„Ik heb er vele vrienden achtergelaten" Nico Arends in Sahara goed behandeld door leden van Polisario
(Van onze correspondent) SCHIPHOL — TNO-medewerker Nico Arends, die 24 maand in de Sahara de gevangene is geweest van de Frente Polisaro, is zaterdagavond in Nederland teruggekeerd. Hij verklaarde gevangen te zijn genomen omdat hij was aangezien voor een spion van Mauretanië, juist toen de Polisario, die onafhankelijkheid van de Sahara nastreeft, een aanval van Mauretaanse zijde verwachtte. „Ik ben er goed behandeld en zij hebben mij niet een keer met de dood bedreigd", stelde Arends met nadruk. „Ik heb er vele vrienden achtergelaten." Desgevraagd zei hij bereid te zijn direct naar de westelijke Sahara terug te keren. Zijn vrijlating is tot stand gekomen door intensieve bemoeienis van het Nederlandse Rode Kruis en de Rode Halve Maan, zoals Het Rode Kruis in de Mohammedaanse landen heet. Afgelopen donderdag werd hij op , transport gesteld naar Algiers, vanwaar hij zaterdag naar Nederland terugkeerde. Arends, geofysicus en werkzaam bij de dienst grondwaterverkenning van TNO, verrichtte in de woestijn grondwaterboringen, toen hij en vier Mauretanflërs in zijn gezelschap op 15 november werden omsingeld door Poli- o-soldaten. „Het was een grote groep, allen bewapend met geweren, " maar ze hielden de lopen omlaag gericht Hun leider droeg ons op mee te gaan.

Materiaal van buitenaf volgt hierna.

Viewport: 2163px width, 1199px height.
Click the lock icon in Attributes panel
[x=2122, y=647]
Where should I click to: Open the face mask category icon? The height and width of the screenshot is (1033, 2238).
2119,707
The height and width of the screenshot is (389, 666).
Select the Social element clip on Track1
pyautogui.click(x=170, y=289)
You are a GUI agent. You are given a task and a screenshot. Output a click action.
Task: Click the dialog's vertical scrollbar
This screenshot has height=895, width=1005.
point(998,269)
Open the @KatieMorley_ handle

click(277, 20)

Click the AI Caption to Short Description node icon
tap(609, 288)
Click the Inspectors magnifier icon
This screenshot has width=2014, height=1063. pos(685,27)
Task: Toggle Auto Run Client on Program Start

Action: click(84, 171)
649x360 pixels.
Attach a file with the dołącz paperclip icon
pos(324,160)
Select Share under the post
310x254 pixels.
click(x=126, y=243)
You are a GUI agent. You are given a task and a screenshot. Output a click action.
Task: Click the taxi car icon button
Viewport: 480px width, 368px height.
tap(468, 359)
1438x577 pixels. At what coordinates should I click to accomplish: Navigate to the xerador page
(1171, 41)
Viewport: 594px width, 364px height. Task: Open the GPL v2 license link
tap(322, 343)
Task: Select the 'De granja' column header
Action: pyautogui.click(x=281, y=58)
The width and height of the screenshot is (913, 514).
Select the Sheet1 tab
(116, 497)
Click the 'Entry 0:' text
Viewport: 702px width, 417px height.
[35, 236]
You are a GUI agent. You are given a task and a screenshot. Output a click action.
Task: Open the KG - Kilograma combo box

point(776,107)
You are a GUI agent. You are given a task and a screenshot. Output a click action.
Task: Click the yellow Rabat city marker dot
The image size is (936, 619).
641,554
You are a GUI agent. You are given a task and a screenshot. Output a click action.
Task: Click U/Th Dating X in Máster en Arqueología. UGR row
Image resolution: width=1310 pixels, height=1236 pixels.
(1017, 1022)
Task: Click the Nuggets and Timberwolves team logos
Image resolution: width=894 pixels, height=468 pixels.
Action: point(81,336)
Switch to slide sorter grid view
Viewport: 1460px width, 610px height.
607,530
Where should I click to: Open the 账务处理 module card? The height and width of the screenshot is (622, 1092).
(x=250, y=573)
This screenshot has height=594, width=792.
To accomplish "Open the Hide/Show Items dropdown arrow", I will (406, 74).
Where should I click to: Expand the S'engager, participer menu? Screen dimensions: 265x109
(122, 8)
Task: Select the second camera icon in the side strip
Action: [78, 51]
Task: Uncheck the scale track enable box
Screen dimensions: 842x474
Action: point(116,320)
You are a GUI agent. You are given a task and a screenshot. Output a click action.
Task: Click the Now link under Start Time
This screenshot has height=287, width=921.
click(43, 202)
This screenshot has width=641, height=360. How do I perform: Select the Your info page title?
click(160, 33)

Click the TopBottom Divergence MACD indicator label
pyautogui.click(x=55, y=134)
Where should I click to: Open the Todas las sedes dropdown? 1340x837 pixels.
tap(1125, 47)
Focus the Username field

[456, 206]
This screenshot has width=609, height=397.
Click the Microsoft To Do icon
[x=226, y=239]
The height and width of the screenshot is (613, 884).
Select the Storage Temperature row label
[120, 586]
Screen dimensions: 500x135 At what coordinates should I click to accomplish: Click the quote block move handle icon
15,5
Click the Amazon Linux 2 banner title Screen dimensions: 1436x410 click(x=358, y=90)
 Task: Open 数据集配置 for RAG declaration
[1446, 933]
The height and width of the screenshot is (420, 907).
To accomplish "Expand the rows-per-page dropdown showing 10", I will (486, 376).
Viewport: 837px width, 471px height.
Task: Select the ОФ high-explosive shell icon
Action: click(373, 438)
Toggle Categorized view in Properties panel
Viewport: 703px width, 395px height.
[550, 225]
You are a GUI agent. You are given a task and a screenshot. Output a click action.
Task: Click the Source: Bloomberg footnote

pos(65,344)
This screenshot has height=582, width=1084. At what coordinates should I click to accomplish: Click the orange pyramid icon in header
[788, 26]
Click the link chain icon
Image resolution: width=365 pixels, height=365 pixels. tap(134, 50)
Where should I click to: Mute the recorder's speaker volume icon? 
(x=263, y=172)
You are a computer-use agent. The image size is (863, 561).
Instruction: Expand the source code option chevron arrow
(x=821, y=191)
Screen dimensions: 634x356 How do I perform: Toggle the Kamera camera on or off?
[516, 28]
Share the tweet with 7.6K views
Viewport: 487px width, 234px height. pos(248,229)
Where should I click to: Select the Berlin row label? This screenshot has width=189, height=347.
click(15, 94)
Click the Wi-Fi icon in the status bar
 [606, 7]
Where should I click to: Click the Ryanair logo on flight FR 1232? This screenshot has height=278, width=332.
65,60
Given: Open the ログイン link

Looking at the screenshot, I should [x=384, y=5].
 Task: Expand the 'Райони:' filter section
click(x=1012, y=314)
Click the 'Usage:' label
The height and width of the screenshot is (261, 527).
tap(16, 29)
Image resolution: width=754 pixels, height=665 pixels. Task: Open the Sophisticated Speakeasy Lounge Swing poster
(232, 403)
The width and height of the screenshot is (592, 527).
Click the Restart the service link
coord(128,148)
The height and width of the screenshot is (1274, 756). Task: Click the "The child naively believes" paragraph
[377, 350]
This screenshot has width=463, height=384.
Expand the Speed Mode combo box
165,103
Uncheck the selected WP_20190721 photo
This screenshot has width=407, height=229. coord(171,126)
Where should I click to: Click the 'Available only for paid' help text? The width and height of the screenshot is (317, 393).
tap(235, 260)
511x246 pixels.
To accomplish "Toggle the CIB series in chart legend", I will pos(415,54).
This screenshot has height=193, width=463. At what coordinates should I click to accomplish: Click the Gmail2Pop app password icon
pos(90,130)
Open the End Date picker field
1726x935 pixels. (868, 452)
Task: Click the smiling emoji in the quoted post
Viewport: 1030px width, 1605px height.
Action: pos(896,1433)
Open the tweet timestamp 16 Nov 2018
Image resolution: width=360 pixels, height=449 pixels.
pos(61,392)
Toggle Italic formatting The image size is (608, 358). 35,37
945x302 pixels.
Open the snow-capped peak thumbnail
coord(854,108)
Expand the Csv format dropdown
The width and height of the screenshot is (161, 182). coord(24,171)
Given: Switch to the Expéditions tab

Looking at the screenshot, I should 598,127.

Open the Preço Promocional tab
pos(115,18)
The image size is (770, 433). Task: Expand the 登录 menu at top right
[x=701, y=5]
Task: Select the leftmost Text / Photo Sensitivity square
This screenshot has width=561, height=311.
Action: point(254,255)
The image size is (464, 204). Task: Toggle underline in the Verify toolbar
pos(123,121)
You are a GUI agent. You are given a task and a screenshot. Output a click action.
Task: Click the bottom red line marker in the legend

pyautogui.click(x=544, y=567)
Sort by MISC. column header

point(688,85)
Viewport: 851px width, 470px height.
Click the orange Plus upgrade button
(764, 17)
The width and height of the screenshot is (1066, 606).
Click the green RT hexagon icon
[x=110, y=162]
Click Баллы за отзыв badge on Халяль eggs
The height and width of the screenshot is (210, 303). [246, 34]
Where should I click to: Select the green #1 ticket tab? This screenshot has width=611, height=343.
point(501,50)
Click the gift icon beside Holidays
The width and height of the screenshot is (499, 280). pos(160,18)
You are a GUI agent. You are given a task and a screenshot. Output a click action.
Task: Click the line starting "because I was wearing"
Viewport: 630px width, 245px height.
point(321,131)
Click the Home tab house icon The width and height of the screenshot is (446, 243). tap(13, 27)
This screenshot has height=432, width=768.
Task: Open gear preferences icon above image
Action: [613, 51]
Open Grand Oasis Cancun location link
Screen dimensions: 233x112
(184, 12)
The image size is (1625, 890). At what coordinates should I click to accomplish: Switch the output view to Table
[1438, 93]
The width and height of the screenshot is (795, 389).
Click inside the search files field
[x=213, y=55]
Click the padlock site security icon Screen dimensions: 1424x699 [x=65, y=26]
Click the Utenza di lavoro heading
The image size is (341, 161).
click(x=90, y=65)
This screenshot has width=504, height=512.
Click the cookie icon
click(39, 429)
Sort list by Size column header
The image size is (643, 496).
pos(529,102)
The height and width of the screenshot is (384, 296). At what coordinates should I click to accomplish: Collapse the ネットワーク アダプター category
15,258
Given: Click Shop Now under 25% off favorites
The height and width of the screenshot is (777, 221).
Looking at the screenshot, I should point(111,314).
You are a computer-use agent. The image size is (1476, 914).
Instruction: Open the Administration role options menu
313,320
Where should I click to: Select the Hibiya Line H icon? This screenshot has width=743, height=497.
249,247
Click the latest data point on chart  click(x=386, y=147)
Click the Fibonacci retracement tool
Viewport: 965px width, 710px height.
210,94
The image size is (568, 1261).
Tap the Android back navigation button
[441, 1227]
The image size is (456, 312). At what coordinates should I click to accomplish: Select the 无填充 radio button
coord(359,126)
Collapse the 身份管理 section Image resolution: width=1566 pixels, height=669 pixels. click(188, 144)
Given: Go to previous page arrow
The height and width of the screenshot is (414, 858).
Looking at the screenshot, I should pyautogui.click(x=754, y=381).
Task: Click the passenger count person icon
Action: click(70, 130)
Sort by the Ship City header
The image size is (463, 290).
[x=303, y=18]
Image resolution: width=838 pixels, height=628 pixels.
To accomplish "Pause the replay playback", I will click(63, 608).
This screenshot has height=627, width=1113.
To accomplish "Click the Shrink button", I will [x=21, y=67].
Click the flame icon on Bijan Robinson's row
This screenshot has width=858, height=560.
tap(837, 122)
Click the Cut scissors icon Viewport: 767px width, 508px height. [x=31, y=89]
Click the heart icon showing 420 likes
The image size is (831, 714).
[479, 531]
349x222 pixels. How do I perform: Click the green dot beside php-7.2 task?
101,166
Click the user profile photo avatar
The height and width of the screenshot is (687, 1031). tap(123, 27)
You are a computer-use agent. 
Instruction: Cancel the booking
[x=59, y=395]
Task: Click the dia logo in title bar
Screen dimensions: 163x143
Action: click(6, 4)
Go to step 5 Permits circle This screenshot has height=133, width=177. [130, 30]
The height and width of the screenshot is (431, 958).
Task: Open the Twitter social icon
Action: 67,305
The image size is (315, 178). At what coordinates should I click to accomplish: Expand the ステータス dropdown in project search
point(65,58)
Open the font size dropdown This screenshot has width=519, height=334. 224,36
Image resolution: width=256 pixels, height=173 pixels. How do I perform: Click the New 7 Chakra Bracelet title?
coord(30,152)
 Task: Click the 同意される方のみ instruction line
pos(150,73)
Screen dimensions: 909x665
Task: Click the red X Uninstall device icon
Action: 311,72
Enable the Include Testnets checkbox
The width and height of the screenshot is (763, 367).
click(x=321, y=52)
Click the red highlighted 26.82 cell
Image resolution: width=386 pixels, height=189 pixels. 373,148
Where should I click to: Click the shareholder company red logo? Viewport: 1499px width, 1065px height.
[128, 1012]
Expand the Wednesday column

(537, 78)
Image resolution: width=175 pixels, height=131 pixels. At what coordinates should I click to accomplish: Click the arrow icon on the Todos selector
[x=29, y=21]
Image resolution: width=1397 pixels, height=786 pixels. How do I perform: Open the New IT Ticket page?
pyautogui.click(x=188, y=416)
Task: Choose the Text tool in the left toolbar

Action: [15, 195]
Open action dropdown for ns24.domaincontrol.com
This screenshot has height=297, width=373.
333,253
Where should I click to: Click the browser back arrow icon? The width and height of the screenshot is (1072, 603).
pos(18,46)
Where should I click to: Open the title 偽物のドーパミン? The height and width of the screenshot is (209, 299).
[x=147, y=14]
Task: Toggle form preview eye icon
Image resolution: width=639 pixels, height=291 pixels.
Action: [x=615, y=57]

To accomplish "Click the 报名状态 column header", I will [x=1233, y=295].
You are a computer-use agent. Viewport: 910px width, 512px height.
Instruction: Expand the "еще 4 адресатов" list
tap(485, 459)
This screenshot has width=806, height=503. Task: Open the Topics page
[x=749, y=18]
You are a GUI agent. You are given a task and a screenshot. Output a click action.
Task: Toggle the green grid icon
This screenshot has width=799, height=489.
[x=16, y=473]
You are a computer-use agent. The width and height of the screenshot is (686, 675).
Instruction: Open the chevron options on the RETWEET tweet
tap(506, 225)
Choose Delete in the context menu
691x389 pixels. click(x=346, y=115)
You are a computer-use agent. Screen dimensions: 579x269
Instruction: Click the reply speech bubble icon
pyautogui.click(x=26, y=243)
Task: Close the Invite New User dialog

De auto, een woestijnjeep, en de apparatuur (totale waarde f 40.000) werden in beslag genomen". „Weliswaar hebben wij ze direct duidelijk gemaakt dat wij en onze ingewikkelde apparatuur met spionage niets te maken hadden, maar dat leidde
aanvankelijk alleen tot de vrijlating van de Mauretaniërs. Wat mij betreft wilden ze daaromtrent overtuigende zekerheid hebben vanuit Nederland", aldus Arends, die zijn 24ste verjaardag nu in de woestijn heeft moeten doorbrengen.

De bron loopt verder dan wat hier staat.